Abstract
Background
Although most PET imaging studies have focused on entorhinal cortex as an early site of medial temporal lobe tau accumulation, the amygdala displays substantial tau deposition in cognitively normal individuals. We examined amygdala tau in relation to changes in affective health that often precede Alzheimer’s disease (AD).
Methods
We ran parallel analyses in non‐depressed, cognitively normal older adults from ADNI (60‐91 years) and the Berkeley Aging Cohort Study (BACS, 60‐96 years). Participants in both cohorts had cross‐sectional and longitudinal tau PET scans, Aβ status, APOE ε4 status, longitudinal Geriatric Depression Scale (GDS) scores, longitudinal memory performance, and longitudinal non‐memory cognition composites.
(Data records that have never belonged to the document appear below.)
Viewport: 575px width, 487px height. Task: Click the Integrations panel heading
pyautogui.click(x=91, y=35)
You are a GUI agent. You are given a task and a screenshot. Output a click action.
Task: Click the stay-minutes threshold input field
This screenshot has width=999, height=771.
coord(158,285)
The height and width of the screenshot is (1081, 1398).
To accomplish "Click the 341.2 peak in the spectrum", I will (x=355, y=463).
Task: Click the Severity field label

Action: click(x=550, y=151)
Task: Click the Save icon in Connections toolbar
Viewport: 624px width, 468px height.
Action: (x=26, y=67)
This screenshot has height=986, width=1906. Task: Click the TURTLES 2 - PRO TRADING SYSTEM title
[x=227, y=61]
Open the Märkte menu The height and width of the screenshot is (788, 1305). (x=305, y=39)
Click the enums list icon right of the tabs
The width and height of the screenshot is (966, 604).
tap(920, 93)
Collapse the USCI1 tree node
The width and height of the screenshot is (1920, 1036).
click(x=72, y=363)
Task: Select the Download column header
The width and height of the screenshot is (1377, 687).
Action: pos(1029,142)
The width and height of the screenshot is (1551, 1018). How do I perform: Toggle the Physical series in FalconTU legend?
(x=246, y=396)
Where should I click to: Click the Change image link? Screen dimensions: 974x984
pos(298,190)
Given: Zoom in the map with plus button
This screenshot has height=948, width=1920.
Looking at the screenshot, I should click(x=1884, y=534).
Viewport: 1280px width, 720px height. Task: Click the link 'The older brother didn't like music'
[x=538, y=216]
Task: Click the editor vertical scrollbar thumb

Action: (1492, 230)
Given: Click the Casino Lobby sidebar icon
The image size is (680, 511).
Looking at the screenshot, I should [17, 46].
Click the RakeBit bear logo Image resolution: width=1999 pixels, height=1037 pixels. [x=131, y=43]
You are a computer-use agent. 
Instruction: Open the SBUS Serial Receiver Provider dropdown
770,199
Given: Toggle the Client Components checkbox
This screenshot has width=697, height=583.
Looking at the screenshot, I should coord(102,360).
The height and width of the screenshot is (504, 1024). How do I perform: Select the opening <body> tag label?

Longitudinal slopes reflecting changes over time were calculated using linear mixed effects models. Group‐level differences in amygdala tau were established using ANCOVAs (adjusting for age), and multiple linear regressions tested direct and interactive effects between tau and Aβ/APOE/sex.
Results
Compared to non‐carriers, APOE ε4 carriers had higher levels of amygdala tau in ADNI (F(1,371)=18.81, p<.001) and BACS (F(1,124)=3.70, p=.057, marginal), as did Aβ positive individuals compared to negative (ADNI F(1,404)=34.25, p<.001, BACS F(1,128)=8.14, p=.005). APOE ε4 carriers also had greater longitudinal increases in amygdala tau in ADNI (ADNI F(1,155)=10.26, p=.002, BACS F(1,71)=2.48, p=.120), as did Aβ positive individuals in both samples (ADNI F(1,157)=11.53, p<.001, BACS F(1,72)=5.85, p=.018, Figure 1). There were no direct relationships between amygdala tau and longitudinal GDS in ADNI (cross‐sectional t(344)=0.65, p=.520, longitudinal t(152)=‐0.87, p=.384) or BACS (cross‐sectional t(127)=0.44, p=.661, longitudinal t(71)=0.44, p=.661). In APOE ε4 carriers, higher baseline amygdala tau predicted worsening GDS in ADNI (t(320) = 2.43, p = .016), while longitudinal amygdala tau predicted worsening GDS in BACS (t(64) = 2.34, p = .022, Figure 2). Results remained significant with adjustments for entorhinal tau or entorhinal tau slopes, respectively. Neither Ab status nor sex predicted GDS change, and amygdala tau did not predict memory or non‐memory change in either sample.
Conclusions
These results demonstrate relationships between amygdala tau pathology and depressive symptoms that are related to APOE genotype, but are independent of the effects of entorhinal tau alone. Given the nuanced effects observed, future research in understanding amygdala tau accumulation is critical.